▶ Data extracts
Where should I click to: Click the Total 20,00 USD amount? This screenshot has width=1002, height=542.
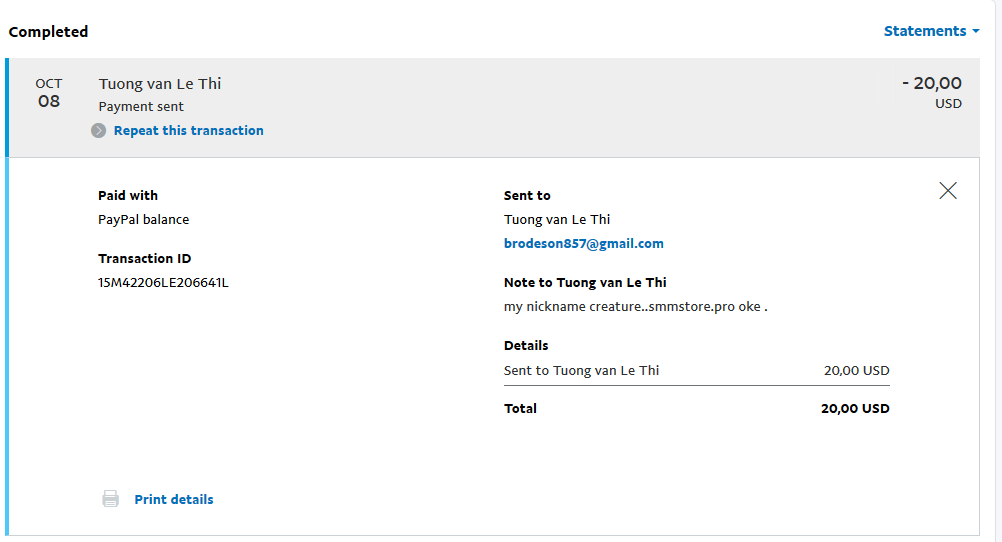tap(855, 408)
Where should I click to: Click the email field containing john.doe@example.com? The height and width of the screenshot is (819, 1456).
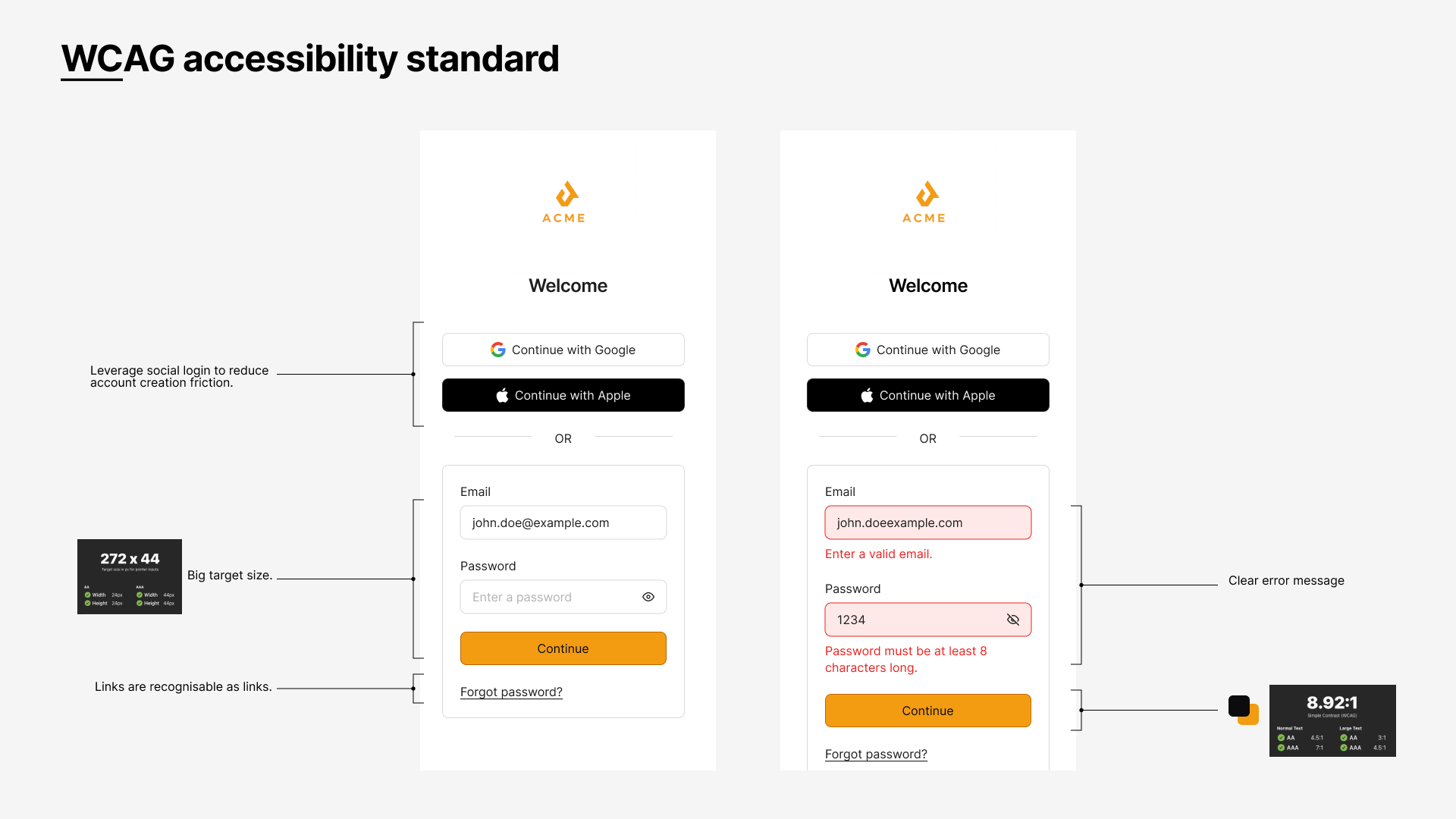[563, 522]
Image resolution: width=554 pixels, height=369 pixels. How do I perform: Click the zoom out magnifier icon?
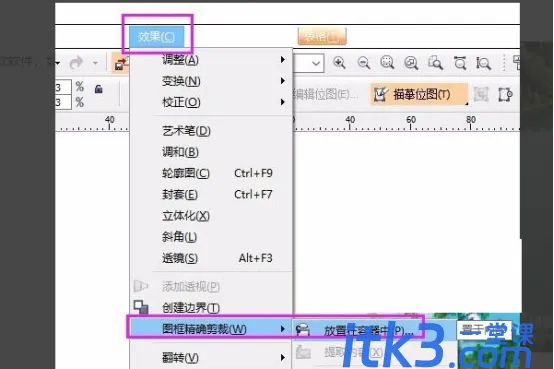[364, 63]
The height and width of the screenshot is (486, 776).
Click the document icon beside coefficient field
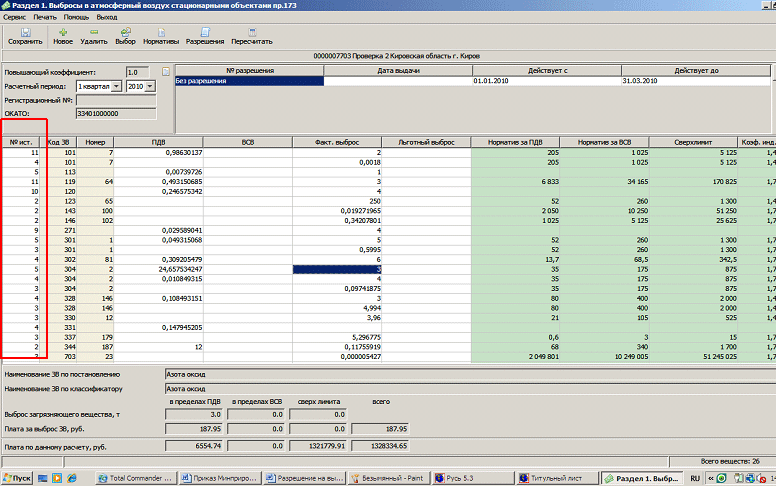[166, 72]
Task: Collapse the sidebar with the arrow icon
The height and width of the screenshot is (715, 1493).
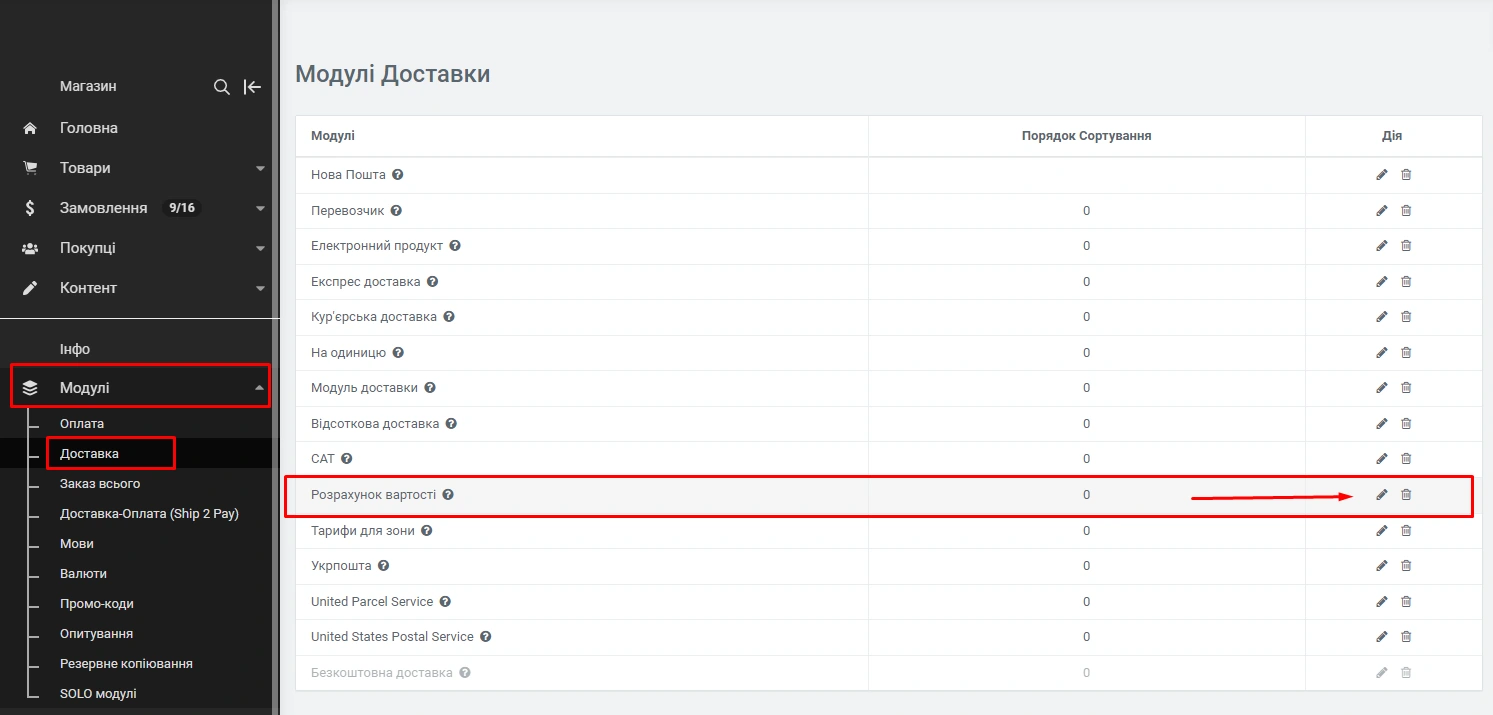Action: pyautogui.click(x=252, y=87)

▶ What is being asked
Where the line with "The height and width of the screenshot is (715, 1493)." appears in the entries above, begin there and restate every line to the end word for word, minus the pictures.

▶ Output for this exercise
The height and width of the screenshot is (715, 1493).
Action: pyautogui.click(x=252, y=87)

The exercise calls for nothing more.